Photo Credit: Anne-Marie Sorvin - USA TODAY Sports

Canucks Qualify Horvat, 6 Other RFA’s

Today is the deadline for teams to tender Qualifying Offers to their pending restricted free agents, and after the deadline passed at 5 p.m. New York time (2 p.m. local time), we now know which young signed players the Canucks intend on keeping around, and which they intend to let go.

The Canucks had a pile of RFA’s following the conclusion of the season. They have since signed defencemen Erik Gudbranson and Andrey Pedan to one year contracts, with 10 more being nsorted out today.

Shout out to News 1130’s Rick Dhaliwal who tweeted out most of this info long before the Canucks did.


Bo Horvat

I’m guessing this one was a pretty easy decision, given that Bo Horvat was the team’s leading scorer last season, potting 20 goals goals and 52 while playing 81 games. Though he went into a prolonged goal slump near the end of the season, Horvat spent much of the 2016 calendar year producing like a first line centre, giving the Canucks (and fans) hope that he can take up that mantle from the Sedins at least until the next true number one centre (?) arrives.

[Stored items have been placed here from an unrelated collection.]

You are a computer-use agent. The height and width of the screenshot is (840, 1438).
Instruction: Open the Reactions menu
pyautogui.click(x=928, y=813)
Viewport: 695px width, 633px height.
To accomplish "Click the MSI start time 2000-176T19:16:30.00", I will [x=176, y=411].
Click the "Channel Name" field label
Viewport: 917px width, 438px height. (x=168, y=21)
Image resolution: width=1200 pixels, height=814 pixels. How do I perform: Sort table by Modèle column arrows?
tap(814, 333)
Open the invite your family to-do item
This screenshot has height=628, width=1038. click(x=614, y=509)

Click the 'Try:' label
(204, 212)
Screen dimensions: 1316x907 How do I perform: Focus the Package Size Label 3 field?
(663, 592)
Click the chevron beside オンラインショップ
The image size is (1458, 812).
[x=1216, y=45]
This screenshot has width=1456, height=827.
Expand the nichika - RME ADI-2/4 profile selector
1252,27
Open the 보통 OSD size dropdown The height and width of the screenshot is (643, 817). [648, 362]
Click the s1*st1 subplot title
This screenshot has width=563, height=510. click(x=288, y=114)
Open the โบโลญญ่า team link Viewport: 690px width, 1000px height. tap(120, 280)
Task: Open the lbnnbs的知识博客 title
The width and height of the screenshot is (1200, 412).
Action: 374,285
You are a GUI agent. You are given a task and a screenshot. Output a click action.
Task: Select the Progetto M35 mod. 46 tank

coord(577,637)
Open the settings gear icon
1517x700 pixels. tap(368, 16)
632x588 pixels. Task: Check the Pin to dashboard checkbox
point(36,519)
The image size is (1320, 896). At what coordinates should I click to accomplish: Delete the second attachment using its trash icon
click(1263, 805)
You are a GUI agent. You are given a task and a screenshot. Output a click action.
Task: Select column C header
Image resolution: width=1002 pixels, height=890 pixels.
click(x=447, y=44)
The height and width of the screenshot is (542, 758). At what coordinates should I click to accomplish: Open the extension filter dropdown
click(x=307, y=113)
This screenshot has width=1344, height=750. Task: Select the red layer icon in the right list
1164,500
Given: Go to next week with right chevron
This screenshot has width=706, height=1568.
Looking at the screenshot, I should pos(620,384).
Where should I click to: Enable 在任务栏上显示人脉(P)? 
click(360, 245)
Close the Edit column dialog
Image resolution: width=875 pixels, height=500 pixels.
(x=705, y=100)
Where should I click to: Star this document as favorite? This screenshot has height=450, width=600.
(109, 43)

The next step here is to get Horvat signed to a real contract, since he certainly won’t be playing at the rate of his qualifying offer. Something closer to the $4-6 million range with multi-year term is likely in the works. Whatever it is, we’ll just hope it happens soon. Canucks fans don’t like seeing their future captain in limbo, vulnerable to an offer sheet (you know, if collusion weren’t a thing).

Brendan Gaunce

After two solid years in the American League, Brendan Gaunce played his first full season with the Canucks in 2016-17, appearing in 57 contests. Gaunce tallied just five assists in his rookie season, and much was made about the fact that he failed to score a single goal. Still, there was some worry that Vegas might try to pluck him during the expansion draft, though they ended up going with Luca Sbisa instead.

The reason that we were briefly fearful of losing Gaunce is that he had pretty spectacular underlying numbers last season. Gaunce led all Canucks players in Corsi-For percentange (51.3%, minimum 15 games played) and Corsi-Against per 60 (49.1), and his CF%relTM, which compares how he did compared to when other teammates were put with the same lineups, was a +5.2%, which trailed only Henrik Sedin.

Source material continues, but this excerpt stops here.